WORK ITEM: Copy the passage of the article on parents and teen drinking starting at "The gateway to" and ending at "University of Minnesota.", and swap "liquor cabinet" for "wine cellar".
Top of TEXT EXCERPT
Parents open door to drinking for many teens

April 17, 2007

The gateway to drinking often swings open at home. Instead of keeping their kids locked out of the liquor cabinet, parents turn out to be the primary suppliers of alcohol to young adolescents, according to a new study from the University of Florida and the University of Minnesota.

Until now, many suspected older friends were the source of the booze the middle-school set imbibes. Although some young teens do discover beer or whiskey with friends or at parties, most kids get their first drink from mom and dad at home, the study states. The findings appear in the current online issue of the journal Preventive Medicine.

Researchers surveyed 4,000 12- to 14-year-olds in Chicago between 2002 and 2005. About 17 percent of 12-year-olds said they had consumed a full alcoholic drink within the past year — and 33 percent of them reported their parents gave them their last drink. That didn’t include teens who just had sips of alcohol or the 4 percent of children who took it from home without their parents’ knowledge, said Kelli Komro, a UF associate professor of epidemiology and health policy research and the paper’s senior author.

“This study clearly shows it’s very important to educate parents about the consequences of the early onset of drinking, to try to prevent them from being a source of alcohol for their children,” Komro said. “There’s a whole long list of alcohol-related problems that are related to young people drinking.”
Bottom of TEXT EXCERPT
Top of RECORDED DATA
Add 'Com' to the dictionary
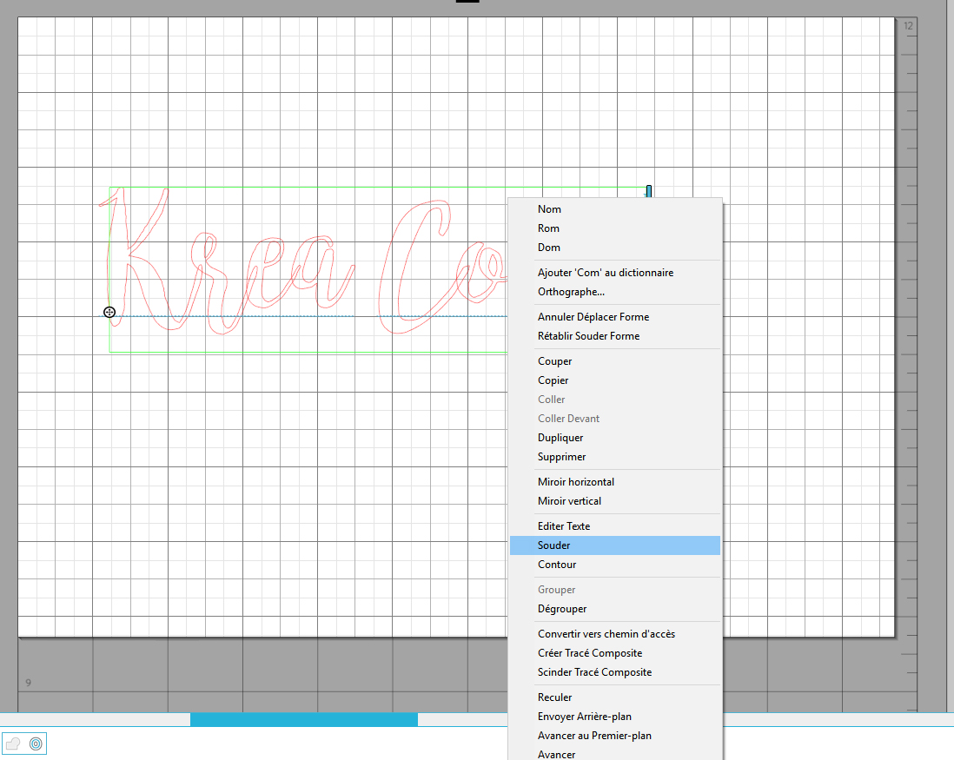This screenshot has height=760, width=954. pyautogui.click(x=605, y=273)

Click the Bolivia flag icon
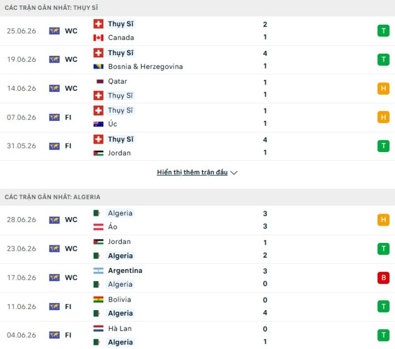pyautogui.click(x=98, y=300)
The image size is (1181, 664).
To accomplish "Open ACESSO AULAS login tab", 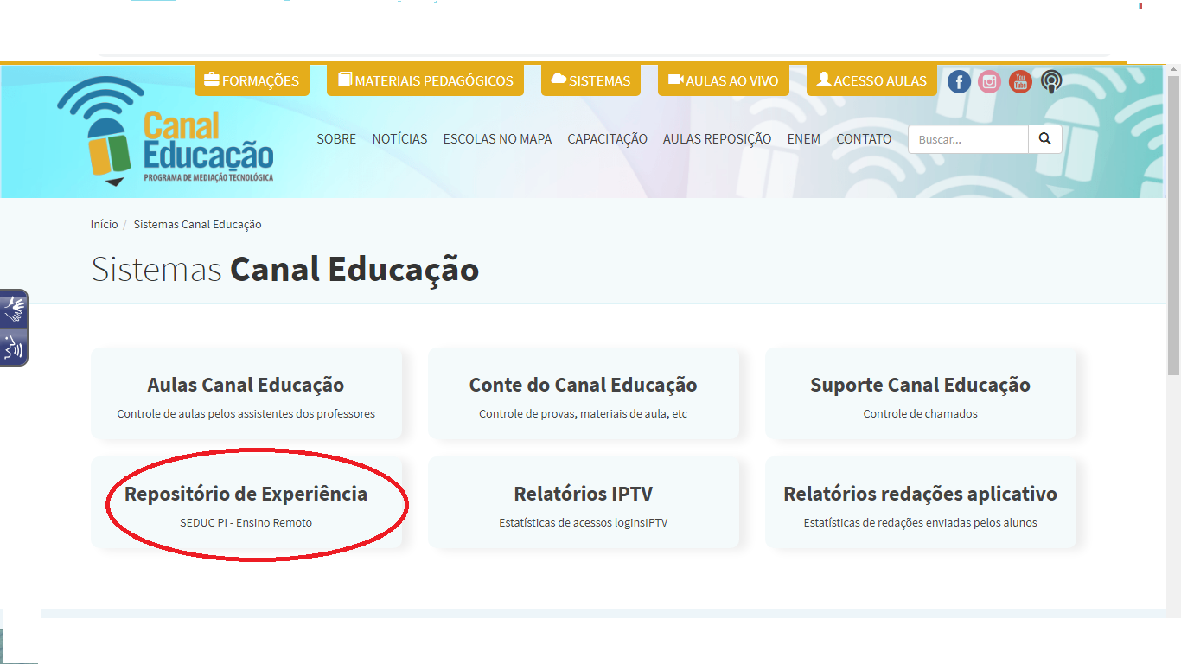I will 871,80.
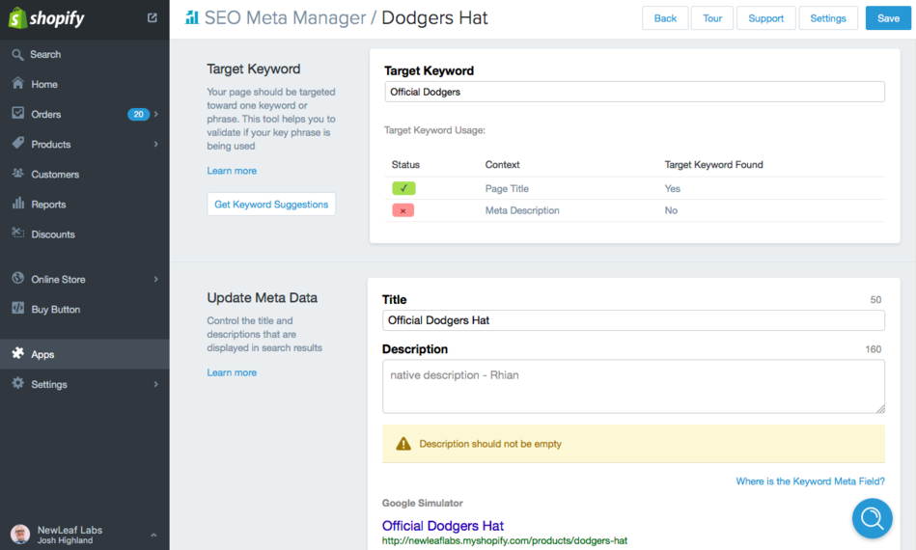Screen dimensions: 916x550
Task: Select the Customers people icon
Action: [x=17, y=174]
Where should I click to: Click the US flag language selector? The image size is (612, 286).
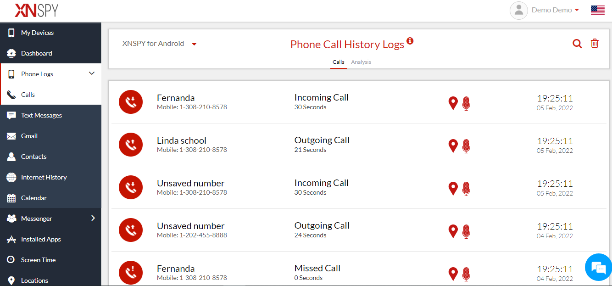(597, 10)
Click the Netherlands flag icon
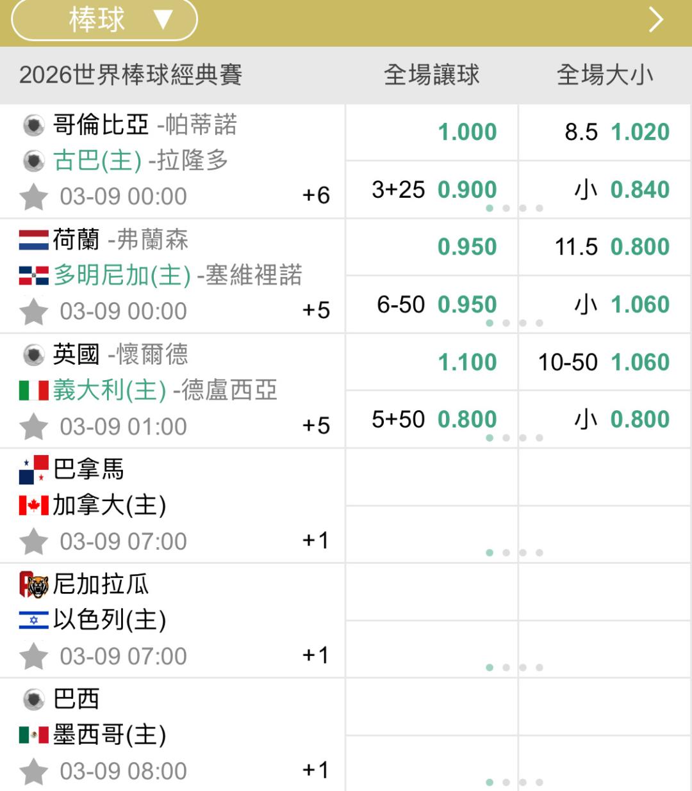The image size is (692, 791). (x=34, y=240)
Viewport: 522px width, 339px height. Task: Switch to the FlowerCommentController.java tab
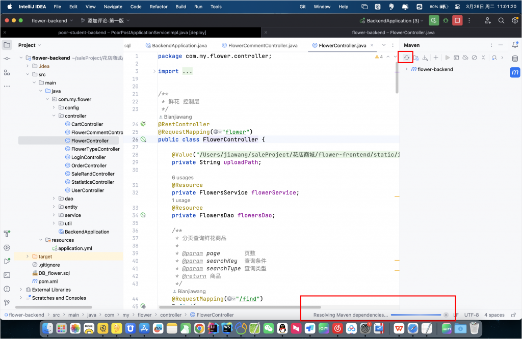pos(260,45)
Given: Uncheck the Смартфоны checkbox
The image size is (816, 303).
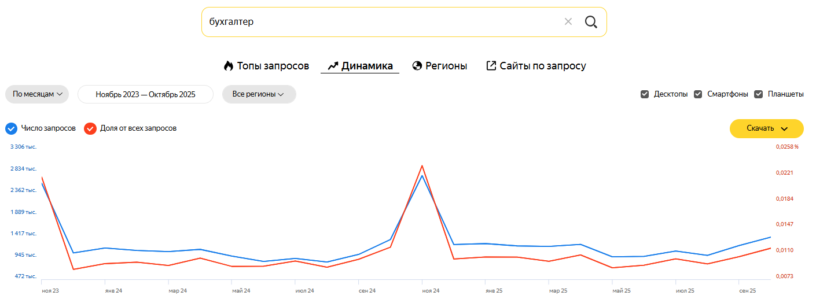Looking at the screenshot, I should 698,94.
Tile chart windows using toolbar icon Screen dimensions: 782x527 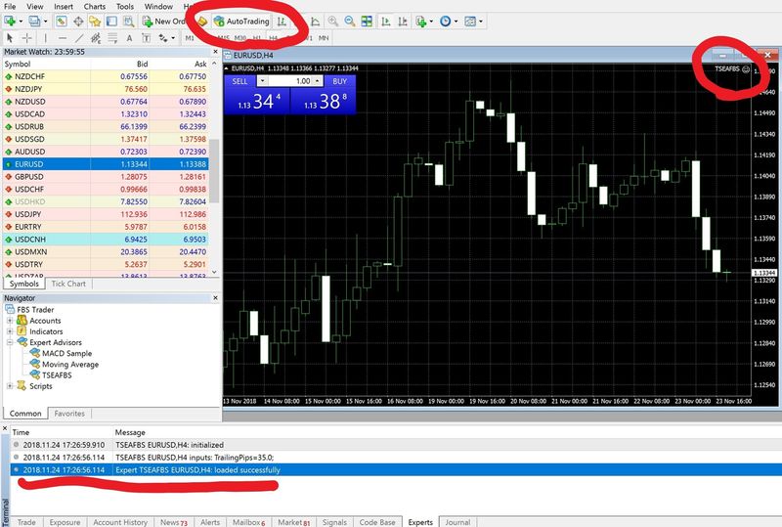tap(367, 21)
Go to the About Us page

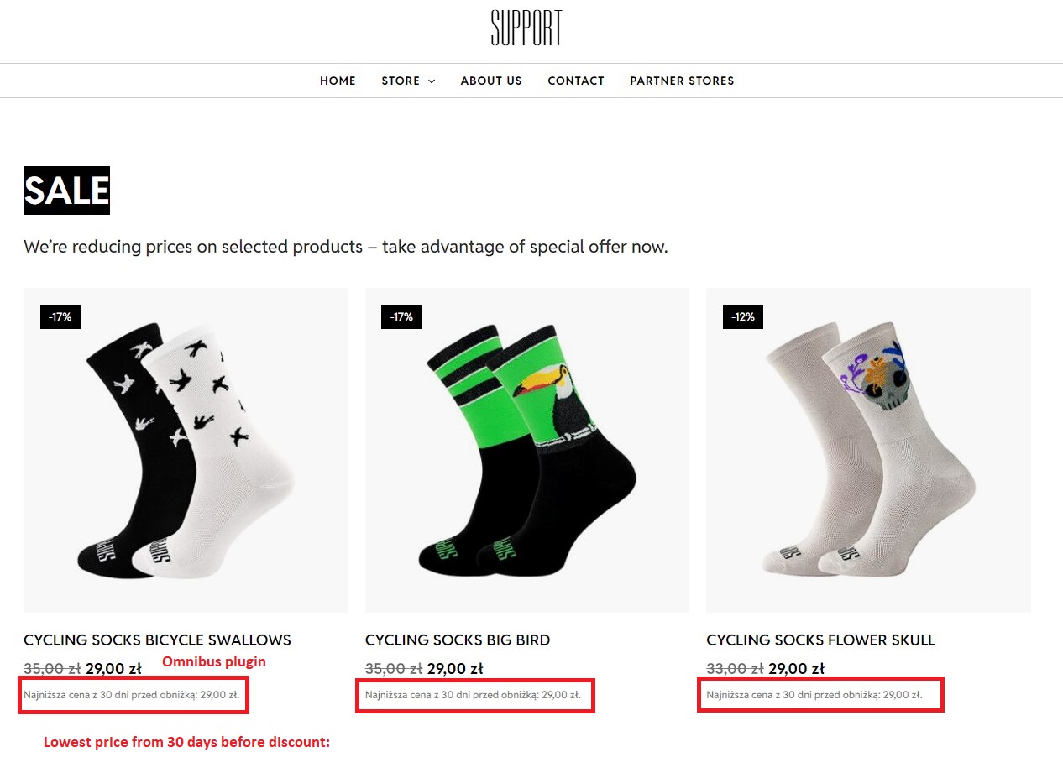point(491,81)
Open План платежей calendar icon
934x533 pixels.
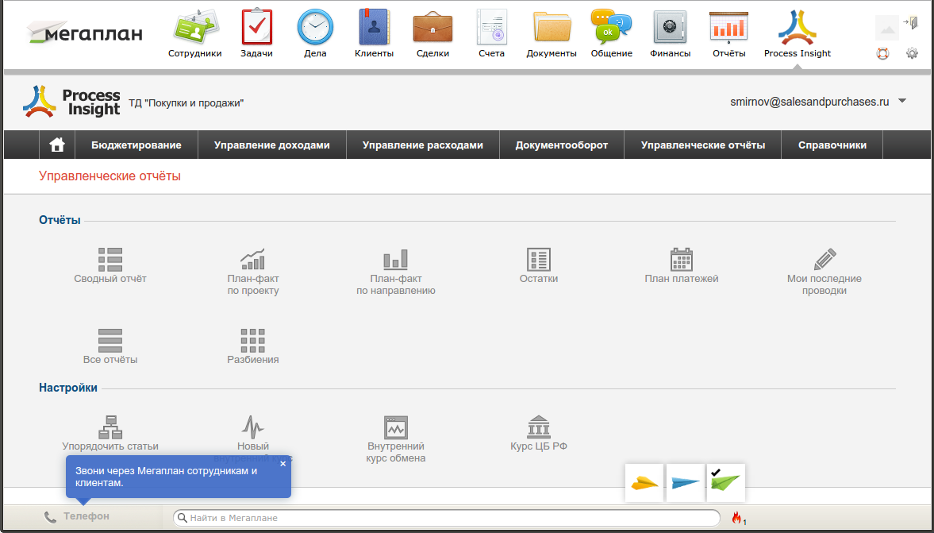(x=681, y=260)
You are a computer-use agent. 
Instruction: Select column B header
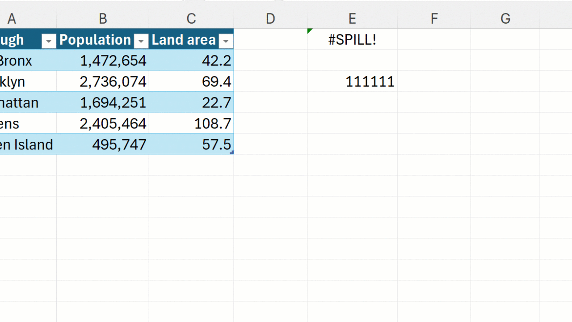tap(103, 19)
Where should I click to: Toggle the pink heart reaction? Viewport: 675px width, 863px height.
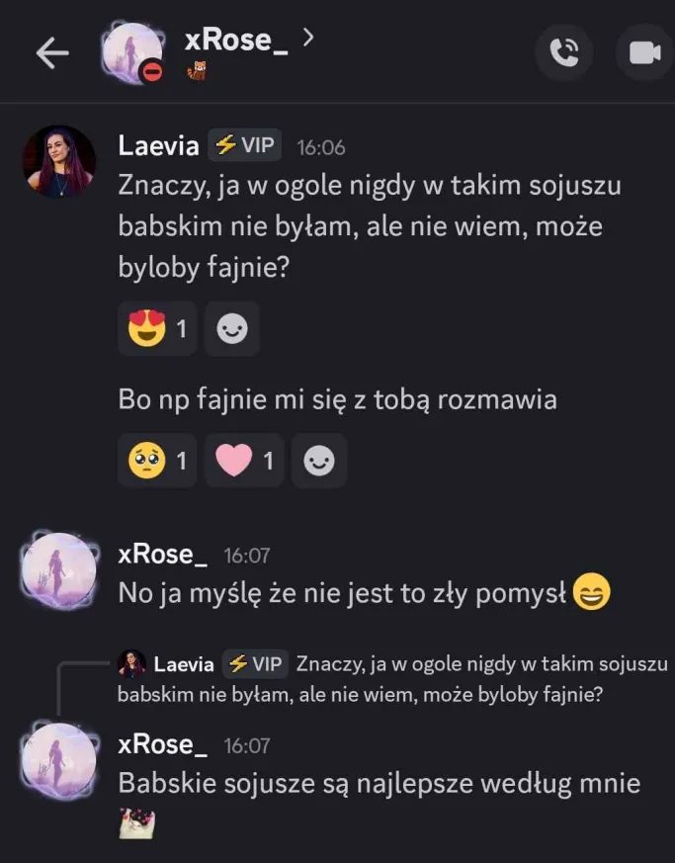click(244, 461)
Bottom of RECORDED DATA
RESPONSE BELOW:
The gateway to drinking often swings open at home. Instead of keeping their kids locked out of the wine cellar, parents turn out to be the primary suppliers of alcohol to young adolescents, according to a new study from the University of Florida and the University of Minnesota.